§ Data records
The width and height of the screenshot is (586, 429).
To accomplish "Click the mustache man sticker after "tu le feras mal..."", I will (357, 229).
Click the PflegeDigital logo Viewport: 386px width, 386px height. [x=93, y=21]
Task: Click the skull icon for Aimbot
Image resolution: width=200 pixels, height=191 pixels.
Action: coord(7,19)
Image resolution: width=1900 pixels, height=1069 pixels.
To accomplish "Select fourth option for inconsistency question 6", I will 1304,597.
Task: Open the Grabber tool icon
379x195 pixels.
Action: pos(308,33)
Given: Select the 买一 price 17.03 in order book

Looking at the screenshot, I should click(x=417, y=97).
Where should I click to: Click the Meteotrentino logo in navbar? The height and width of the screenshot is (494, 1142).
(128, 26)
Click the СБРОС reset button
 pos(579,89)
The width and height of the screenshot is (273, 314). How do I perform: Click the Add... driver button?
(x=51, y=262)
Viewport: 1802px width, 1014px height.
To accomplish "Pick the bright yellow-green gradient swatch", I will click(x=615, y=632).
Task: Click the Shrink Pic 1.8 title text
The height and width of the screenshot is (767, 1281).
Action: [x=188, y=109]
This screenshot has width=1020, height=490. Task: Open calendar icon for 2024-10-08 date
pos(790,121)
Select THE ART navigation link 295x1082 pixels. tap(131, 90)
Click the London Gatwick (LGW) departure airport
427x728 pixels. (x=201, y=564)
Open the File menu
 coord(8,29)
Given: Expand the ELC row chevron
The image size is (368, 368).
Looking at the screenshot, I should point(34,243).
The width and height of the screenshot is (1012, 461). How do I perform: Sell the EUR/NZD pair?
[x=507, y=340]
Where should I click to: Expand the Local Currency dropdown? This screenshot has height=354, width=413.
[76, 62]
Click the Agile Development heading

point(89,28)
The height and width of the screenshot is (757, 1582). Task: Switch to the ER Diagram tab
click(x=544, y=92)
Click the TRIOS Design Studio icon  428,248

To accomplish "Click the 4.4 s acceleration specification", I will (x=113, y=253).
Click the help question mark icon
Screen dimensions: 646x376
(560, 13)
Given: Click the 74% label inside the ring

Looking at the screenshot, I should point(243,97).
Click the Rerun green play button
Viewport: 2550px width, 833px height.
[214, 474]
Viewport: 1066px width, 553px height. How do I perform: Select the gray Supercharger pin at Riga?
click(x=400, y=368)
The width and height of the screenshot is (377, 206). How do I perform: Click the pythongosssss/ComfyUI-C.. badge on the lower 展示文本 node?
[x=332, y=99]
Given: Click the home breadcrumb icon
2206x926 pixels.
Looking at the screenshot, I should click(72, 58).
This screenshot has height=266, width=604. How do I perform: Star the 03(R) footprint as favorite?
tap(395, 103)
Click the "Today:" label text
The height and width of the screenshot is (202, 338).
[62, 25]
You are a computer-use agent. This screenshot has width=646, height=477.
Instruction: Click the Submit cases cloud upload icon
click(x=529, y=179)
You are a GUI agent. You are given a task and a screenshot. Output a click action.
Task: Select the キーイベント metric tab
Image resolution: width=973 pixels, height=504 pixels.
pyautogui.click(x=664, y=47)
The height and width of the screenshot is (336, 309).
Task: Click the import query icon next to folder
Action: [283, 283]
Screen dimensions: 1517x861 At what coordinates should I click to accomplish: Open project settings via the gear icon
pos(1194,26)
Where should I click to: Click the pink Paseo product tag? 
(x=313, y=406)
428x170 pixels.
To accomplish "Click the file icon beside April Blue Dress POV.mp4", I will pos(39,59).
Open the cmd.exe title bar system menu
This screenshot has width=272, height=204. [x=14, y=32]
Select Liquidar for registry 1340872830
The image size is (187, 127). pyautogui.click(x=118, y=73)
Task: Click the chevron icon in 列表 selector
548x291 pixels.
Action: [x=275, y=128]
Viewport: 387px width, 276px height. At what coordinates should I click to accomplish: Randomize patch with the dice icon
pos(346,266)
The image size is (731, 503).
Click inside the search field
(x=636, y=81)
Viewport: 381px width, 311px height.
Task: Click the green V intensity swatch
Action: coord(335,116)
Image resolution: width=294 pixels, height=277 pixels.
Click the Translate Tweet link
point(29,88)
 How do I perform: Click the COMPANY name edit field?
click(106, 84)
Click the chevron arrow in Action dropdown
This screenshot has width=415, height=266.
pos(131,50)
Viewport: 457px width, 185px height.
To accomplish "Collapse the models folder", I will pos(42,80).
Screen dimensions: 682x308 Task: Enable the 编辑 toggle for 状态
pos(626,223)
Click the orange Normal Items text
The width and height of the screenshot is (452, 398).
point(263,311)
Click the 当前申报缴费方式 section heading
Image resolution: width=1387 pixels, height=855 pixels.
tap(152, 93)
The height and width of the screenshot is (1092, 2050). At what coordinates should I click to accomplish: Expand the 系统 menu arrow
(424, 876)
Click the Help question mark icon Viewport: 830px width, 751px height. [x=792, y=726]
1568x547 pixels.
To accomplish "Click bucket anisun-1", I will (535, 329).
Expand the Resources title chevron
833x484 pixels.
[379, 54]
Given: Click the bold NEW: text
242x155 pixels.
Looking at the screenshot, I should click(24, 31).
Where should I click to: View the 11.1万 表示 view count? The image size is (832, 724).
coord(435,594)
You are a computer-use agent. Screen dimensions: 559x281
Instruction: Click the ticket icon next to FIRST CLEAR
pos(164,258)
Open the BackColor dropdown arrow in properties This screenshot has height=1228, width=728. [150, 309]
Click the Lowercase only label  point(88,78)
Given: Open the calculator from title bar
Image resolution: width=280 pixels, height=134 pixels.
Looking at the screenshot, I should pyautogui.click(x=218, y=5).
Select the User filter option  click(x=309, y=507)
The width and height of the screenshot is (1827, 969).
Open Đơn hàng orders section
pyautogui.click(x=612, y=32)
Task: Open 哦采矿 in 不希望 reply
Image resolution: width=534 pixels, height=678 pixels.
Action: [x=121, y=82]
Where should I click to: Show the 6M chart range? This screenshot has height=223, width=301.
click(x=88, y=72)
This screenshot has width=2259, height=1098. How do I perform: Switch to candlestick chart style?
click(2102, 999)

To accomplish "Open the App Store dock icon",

§ Challenge
Output every line of the records above as a JSON list of strings, one string per line, leaving out the blank lines.

§ Full output
[
  "The width and height of the screenshot is (586, 429).",
  "To accomplish \"Click the mustache man sticker after \"tu le feras mal...\"\", I will (357, 229).",
  "Click the PflegeDigital logo Viewport: 386px width, 386px height. [x=93, y=21]",
  "Task: Click the skull icon for Aimbot",
  "Image resolution: width=200 pixels, height=191 pixels.",
  "Action: coord(7,19)",
  "Image resolution: width=1900 pixels, height=1069 pixels.",
  "To accomplish \"Select fourth option for inconsistency question 6\", I will 1304,597.",
  "Task: Open the Grabber tool icon",
  "379x195 pixels.",
  "Action: pos(308,33)",
  "Given: Select the 买一 price 17.03 in order book",
  "Looking at the screenshot, I should click(x=417, y=97).",
  "Where should I click to: Click the Meteotrentino logo in navbar? The height and width of the screenshot is (494, 1142).",
  "(128, 26)",
  "Click the СБРОС reset button",
  " pos(579,89)",
  "The width and height of the screenshot is (273, 314). How do I perform: Click the Add... driver button?",
  "(x=51, y=262)",
  "Viewport: 1802px width, 1014px height.",
  "To accomplish \"Pick the bright yellow-green gradient swatch\", I will click(x=615, y=632).",
  "Task: Click the Shrink Pic 1.8 title text",
  "The height and width of the screenshot is (767, 1281).",
  "Action: [x=188, y=109]",
  "This screenshot has width=1020, height=490. Task: Open calendar icon for 2024-10-08 date",
  "pos(790,121)",
  "Select THE ART navigation link 295x1082 pixels. tap(131, 90)",
  "Click the London Gatwick (LGW) departure airport",
  "427x728 pixels. (x=201, y=564)",
  "Open the File menu",
  " coord(8,29)",
  "Given: Expand the ELC row chevron",
  "The image size is (368, 368).",
  "Looking at the screenshot, I should point(34,243).",
  "The width and height of the screenshot is (1012, 461). How do I perform: Sell the EUR/NZD pair?",
  "[x=507, y=340]",
  "Where should I click to: Expand the Local Currency dropdown? This screenshot has height=354, width=413.",
  "[76, 62]",
  "Click the Agile Development heading",
  "point(89,28)",
  "The height and width of the screenshot is (757, 1582). Task: Switch to the ER Diagram tab",
  "click(x=544, y=92)",
  "Click the TRIOS Design Studio icon  428,248",
  "To accomplish \"Click the 4.4 s acceleration specification\", I will (x=113, y=253).",
  "Click the help question mark icon",
  "Screen dimensions: 646x376",
  "(560, 13)",
  "Given: Click the 74% label inside the ring",
  "Looking at the screenshot, I should point(243,97).",
  "Click the Rerun green play button",
  "Viewport: 2550px width, 833px height.",
  "[214, 474]",
  "Viewport: 1066px width, 553px height. How do I perform: Select the gray Supercharger pin at Riga?",
  "click(x=400, y=368)",
  "The width and height of the screenshot is (377, 206). How do I perform: Click the pythongosssss/ComfyUI-C.. badge on the lower 展示文本 node?",
  "[x=332, y=99]",
  "Given: Click the home breadcrumb icon",
  "2206x926 pixels.",
  "Looking at the screenshot, I should click(72, 58).",
  "This screenshot has height=266, width=604. How do I perform: Star the 03(R) footprint as favorite?",
  "tap(395, 103)",
  "Click the \"Today:\" label text",
  "The height and width of the screenshot is (202, 338).",
  "[62, 25]",
  "You are a computer-use agent. This screenshot has width=646, height=477.",
  "Instruction: Click the Submit cases cloud upload icon",
  "click(x=529, y=179)",
  "You are a GUI agent. You are given a task and a screenshot. Output a click action.",
  "Task: Select the キーイベント metric tab",
  "Image resolution: width=973 pixels, height=504 pixels.",
  "pyautogui.click(x=664, y=47)",
  "The height and width of the screenshot is (336, 309).",
  "Task: Click the import query icon next to folder",
  "Action: [283, 283]",
  "Screen dimensions: 1517x861 At what coordinates should I click to accomplish: Open project settings via the gear icon",
  "pos(1194,26)",
  "Where should I click to: Click the pink Paseo product tag? ",
  "(x=313, y=406)",
  "428x170 pixels.",
  "To accomplish \"Click the file icon beside April Blue Dress POV.mp4\", I will pos(39,59).",
  "Open the cmd.exe title bar system menu",
  "This screenshot has width=272, height=204. [x=14, y=32]",
  "Select Liquidar for registry 1340872830",
  "The image size is (187, 127). pyautogui.click(x=118, y=73)",
  "Task: Click the chevron icon in 列表 selector",
  "548x291 pixels.",
  "Action: [x=275, y=128]",
  "Viewport: 387px width, 276px height. At what coordinates should I click to accomplish: Randomize patch with the dice icon",
  "pos(346,266)",
  "The image size is (731, 503).",
  "Click inside the search field",
  "(x=636, y=81)",
  "Viewport: 381px width, 311px height.",
  "Task: Click the green V intensity swatch",
  "Action: coord(335,116)",
  "Image resolution: width=294 pixels, height=277 pixels.",
  "Click the Translate Tweet link",
  "point(29,88)",
  " How do I perform: Click the COMPANY name edit field?",
  "click(106, 84)",
  "Click the chevron arrow in Action dropdown",
  "This screenshot has width=415, height=266.",
  "pos(131,50)",
  "Viewport: 457px width, 185px height.",
  "To accomplish \"Collapse the models folder\", I will pos(42,80).",
  "Screen dimensions: 682x308 Task: Enable the 编辑 toggle for 状态",
  "pos(626,223)",
  "Click the orange Normal Items text",
  "The width and height of the screenshot is (452, 398).",
  "point(263,311)",
  "Click the 当前申报缴费方式 section heading",
  "Image resolution: width=1387 pixels, height=855 pixels.",
  "tap(152, 93)",
  "The height and width of the screenshot is (1092, 2050). At what coordinates should I click to accomplish: Expand the 系统 menu arrow",
  "(424, 876)",
  "Click the Help question mark icon Viewport: 830px width, 751px height. [x=792, y=726]",
  "1568x547 pixels.",
  "To accomplish \"Click bucket anisun-1\", I will (535, 329).",
  "Expand the Resources title chevron",
  "833x484 pixels.",
  "[379, 54]",
  "Given: Click the bold NEW: text",
  "242x155 pixels.",
  "Looking at the screenshot, I should click(24, 31).",
  "Where should I click to: View the 11.1万 表示 view count? The image size is (832, 724).",
  "coord(435,594)",
  "You are a computer-use agent. Screen dimensions: 559x281",
  "Instruction: Click the ticket icon next to FIRST CLEAR",
  "pos(164,258)",
  "Open the BackColor dropdown arrow in properties This screenshot has height=1228, width=728. [150, 309]",
  "Click the Lowercase only label  point(88,78)",
  "Given: Open the calculator from title bar",
  "Image resolution: width=280 pixels, height=134 pixels.",
  "Looking at the screenshot, I should pyautogui.click(x=218, y=5).",
  "Select the User filter option  click(x=309, y=507)",
  "The width and height of the screenshot is (1827, 969).",
  "Open Đơn hàng orders section",
  "pyautogui.click(x=612, y=32)",
  "Task: Open 哦采矿 in 不希望 reply",
  "Image resolution: width=534 pixels, height=678 pixels.",
  "Action: [x=121, y=82]",
  "Where should I click to: Show the 6M chart range? This screenshot has height=223, width=301.",
  "click(x=88, y=72)",
  "This screenshot has width=2259, height=1098. How do I perform: Switch to candlestick chart style?",
  "click(2102, 999)",
  "To accomplish \"Open the App Store dock icon\","
]